Beautifully engraved certificate from the National Underground Electric Company
issued no later than 1886. This historic document has an
ornate border around it with a vignette of the New Jersey State Shield. This item is hand signed by the Company’s Vice President and Secretary and is
over 121 years old. There is also an embossed corporate seal with an image of a insulated cable that had 8 outside wires and one center wire, which may have been used for telephone and telegraph traffic.
The National Underground Electric Company was incorporated under the laws of the State of New Jersey. Capital, $2,500,000, 500,000 shares, par value, $5.00; Office, 29 Market Street, Camden, N.J.
Scientific American Supplement, No. 312, December 24, 1881, by Various
SOLENOID UNDERGROUND WIRES IN PHILADELPHIA.
The Evening Bulletin of the 29th October has the following:
This afternoon a series of experiments were conducted at the Public
Buildings which will be of great interest to electricians all over the
country, and upon which the success of a number of underground
telegraph projects in different parts of the United States depends. In
all projects of this kind the problem which has given most trouble to
inventors has been to overcome the induction. In other words, electric
currents will leave their original conductors and pass to other
conductors which may be near at hand. This interchange of currents may
take place without seriously hindering ordinary telegraphy, as the
indicators are not delicate enough to detect the induction. When
telephones came into use, however, the induction became a great source
of trouble to electricians, it often being the case that the sounds
and influences from without were sufficient to drown out sounds in a
telephone. To-day's experiment was conducted by Mr. J.F. Shorey, a
well-known electrician, who exhibited Dr. Orazio Lugo's cables for
electric light, telephone, and telegraphic purposes.
A large number of prominent electricians were present, including the
following: General J.H. Wilson, President of the N.Y. and N.E.
Railroad, of Boston; Messrs. Frank L Pope, S.L.M Barlow, George B.
Post, Charles G. Francklyn, Col. J.F. Casey, W.H. Bradford, and Selim
R. Grant, of New York; James Gamble, General Manager of the Mutual
Union Telegraph Co.; T.E. Cornich and W.D. Sargent, of the Bell
Telegraph Co.; S.S. Garwood and J.E. Zeublen, of the Western Union,
The principal tests were made through the conduits on Market Street,
laid by the National Underground Electric Company as far as Ninth
Street. A cable of five conductors was laid through the conduit.
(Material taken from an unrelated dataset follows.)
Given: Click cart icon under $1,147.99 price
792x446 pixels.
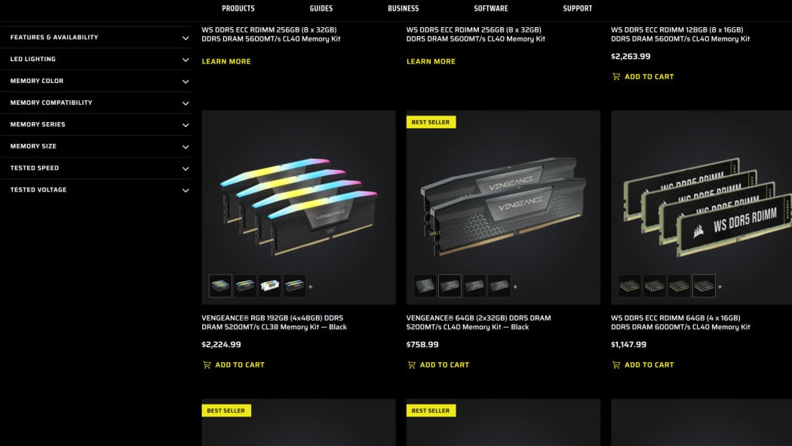Looking at the screenshot, I should pyautogui.click(x=615, y=364).
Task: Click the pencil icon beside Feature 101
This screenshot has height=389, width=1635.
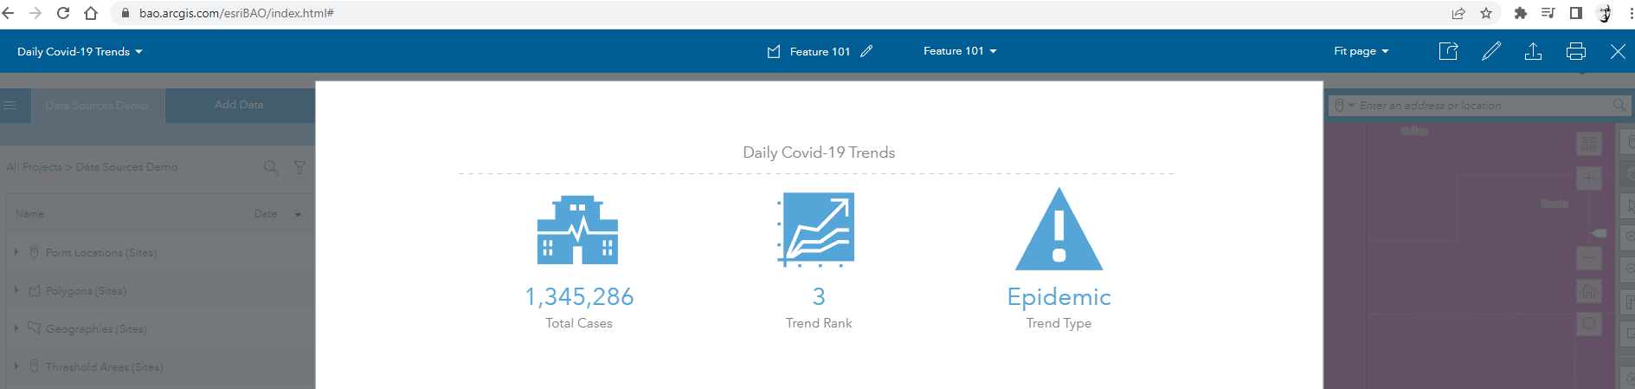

Two
of these conductors consisted of simple "circuit wires," while the
other three were what is known as "solenoids." A solenoid wire is a
single straight wire, connected at each end with and wound closely
around by another insulated wire, this forming a complete system, the
electric currents returning into themselves. Electricians claim that
the solenoid effectually overcomes all induction, and this afternoon
experiments were made for the purpose of proving that assertion. In
the telephones, connected by the ordinary wires, a constant burr and
click could be heard, that sound being the induction from the wires on
the poles on Market Street, sixty feet overhead. With the solenoid the
only sound in the telephones was the voices of the persons speaking.
The faintest whispers could be heard distinctly, and the ease and
comfort of conversation was in marked contrast to the other telephone
on the ground wires. A set of telegraph indicators was also attached
to the wires in use in the cable. The sounds were transferred from one
"ground wire" to the other, while the solenoids seemed to resist every
influence but that directed upon them by the operators. Another
interesting test was made. The electric current for a Hauckhousen lamp
was passed through a long coil of solenoid wire. Separated from this
coil by a single newspaper, lay a coil of wire attached to telephones,
yet not a sound could be heard in the telephones but the voices of the
persons using them. The current of electricity created by a
dynamo-electric machine is of necessity a violent one, and in the use
of ordinary wires the induction would be so great that no other sounds
could possibly be heard in the telephones.